My last Pixies story is short. When I had moved to Columbus, Ohio in 1991 to try to kick heroin I found myself in really bad shape. What money I had coming in from my Fort salary went towards servicing the loan I'd taken to buy the lease on the new Fort Apache North space, and the remainder to the rent on a place in Columbus' own crackville: 12th Street and North Fourth. Strung out and busted and pretty much unemployable I managed to get a job at Freakin' Pizza, where I cooked and did deliveries with my barely operable Aerostar. The radio station would always order a few pies when they had a band in for an interview, and the boss would take these himself to meet the groups and wrangle free passes. One day Kirby announced "I'm going down to the station to deliver these pies to the Pixies". So I said I knew those guys so I'd like to come along. We walked in and Charles was just walking out with his road manager in the lead. Kirby offered them the pies but the manager said they'd eaten and had no time and really had to split right then.
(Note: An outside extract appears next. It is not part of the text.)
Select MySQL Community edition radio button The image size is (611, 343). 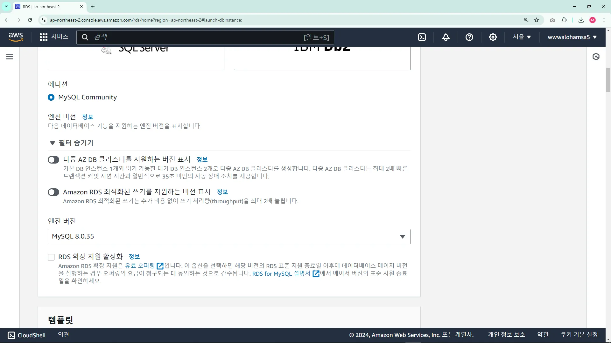click(51, 97)
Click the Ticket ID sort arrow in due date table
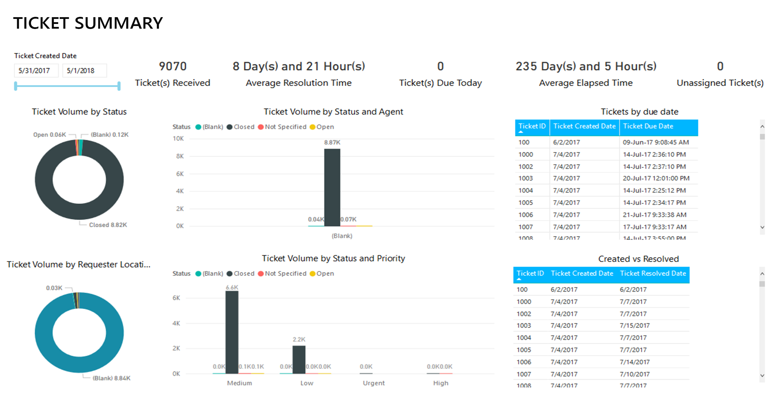 pos(521,132)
So as they blow out the door Charles stops with this funny look and turns around and says "Joe? Joe Harvard!" and gives me a big pizza-crushing hug. My boss is now very impressed. Charles asks if I'm going to the show and I said "if it isn't sold out I am". "How many tickets do you want- 2, 4, more?" I asked for four and he left me those and backstage passes at the door. My boss was clearly impressed, and every once in a while after that night he would look at me kind of funny and ask "so, why are you in Ohio again?"

After the show we go backstage and as I walk up to the dressing rooms I see Kim leaning against a wall. She'd already changed into dry street clothes. She looks at me and doesn't say a word, which is unlike her. It had been a year or more since I'd seen Kim or the others, and I was thinking she had turned into some kind of snobby, too-cool-for-school type rock star. I walked over and pointed to her shirt and said "hey what's that on your shirt there?" Of course when she looked down I whammed her in the nose with my index finger- but I got carried away and did it very hard -and I said "now don't be such a friggin' snob next time" . As I walked away laughing she shouted after me "whatever you do around here you're fired!"
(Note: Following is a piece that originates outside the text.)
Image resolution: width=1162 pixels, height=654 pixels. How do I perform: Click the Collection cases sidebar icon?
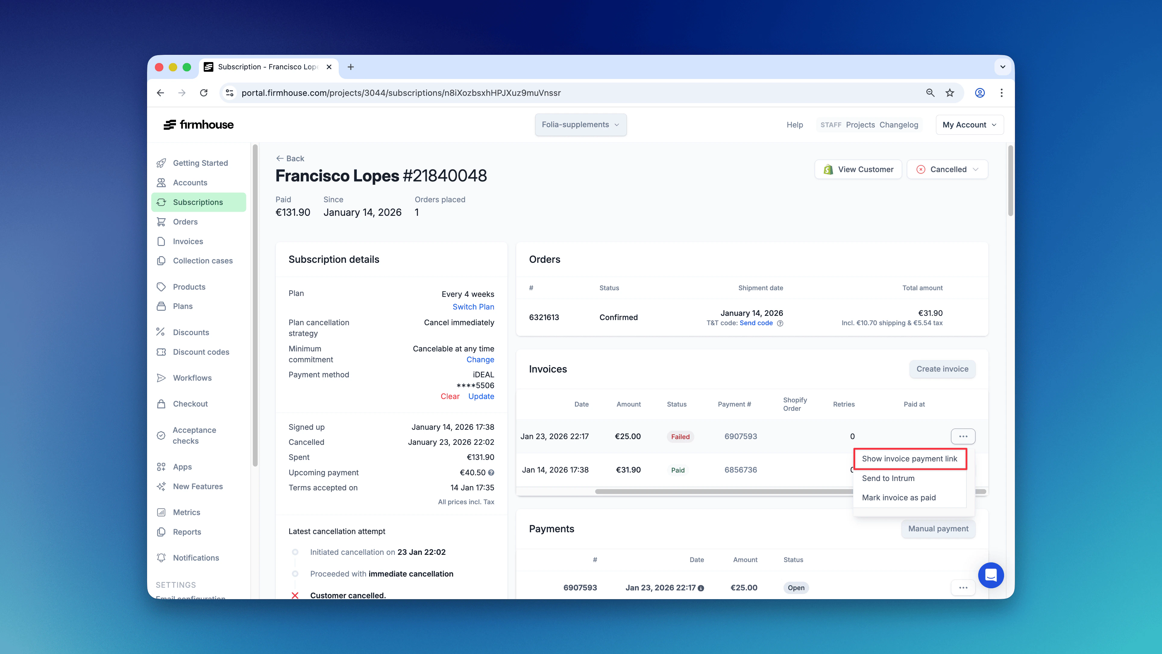pyautogui.click(x=162, y=261)
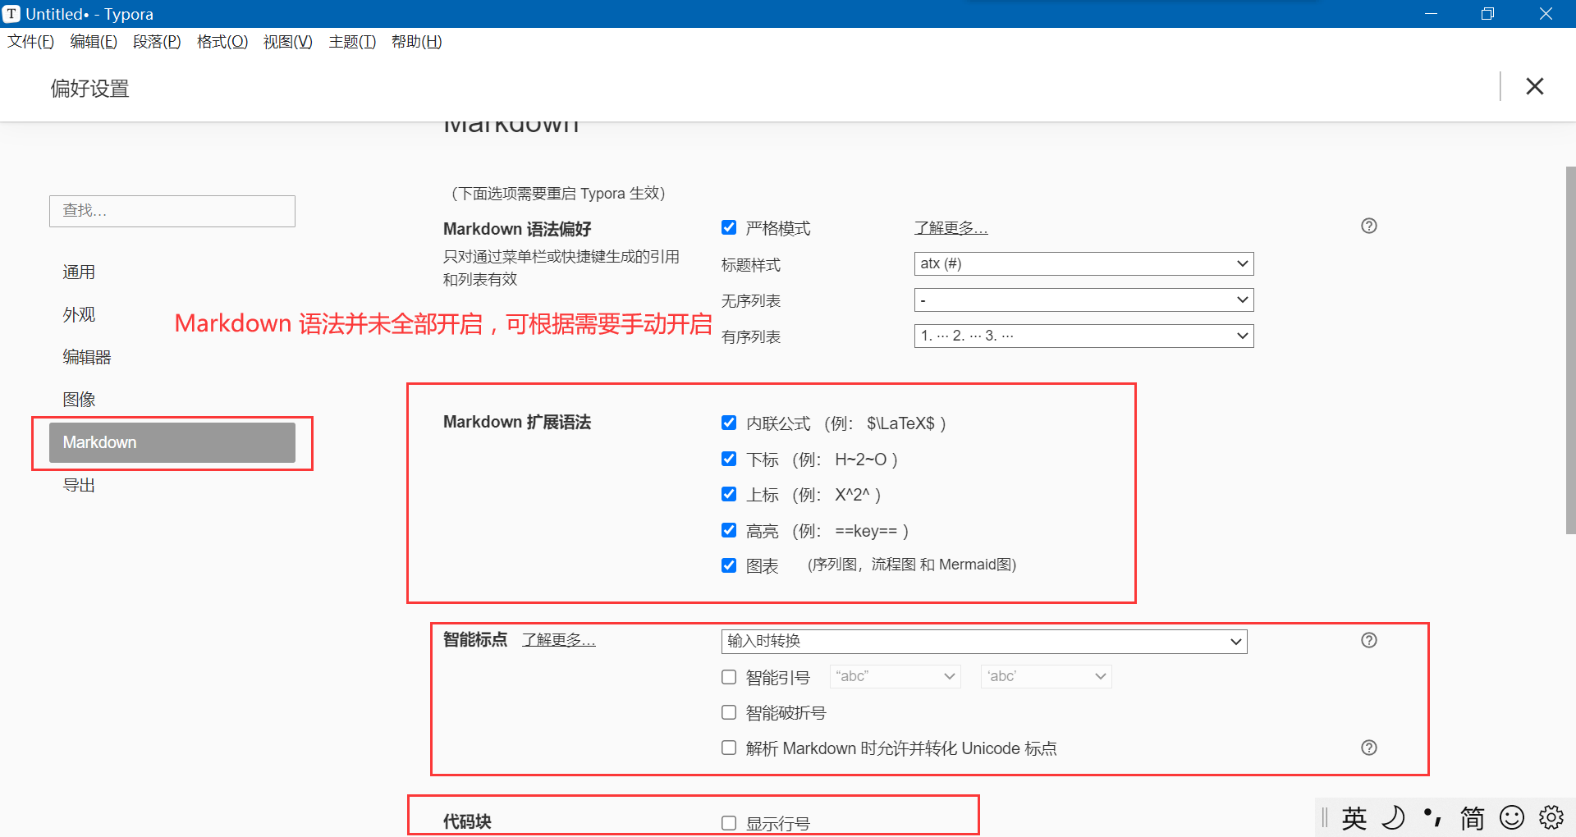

When we reached the dressing room I stopped to talk to Joey for a minute. Then I noticed is that Kim had somehow gotten upstairs ahead of us, and had changed her clothes. Even odder than that, she was once again covered in perspiration and had changed back into her stage clothes. Kim threw her arms around me and shouted "Joe Harvard! What are you doing here?", which left me thoroughly baffled. Then I remembered: Kim has a twin sister! A second later Kelly Deal walked into the room, glaring at me and asking "who is this wise guy", and we all had a laugh after I explained. Kelly is a bit tougher than Kim and I consider myself lucky she didn't haul off and smack me, downtown Dayton style.

The next time I saw Kim she was passing through Columbus with the Breeders, which you can read about in the next article on the Breeders.

The last time I saw Joey we shared tales of rumors going around about our own supposed massive drug habits- his were false, mine were not, though that situation has changed drastically on my end in the last 4 years, which is when we last met. The last time I saw Charles White he'd gone from Black Francis to Frank Black. He and his lovely wife were at the original Newbury Comics on Newbury Street, and he was as charming and regular as ever. I can hardly wait to find out who he is going to become next!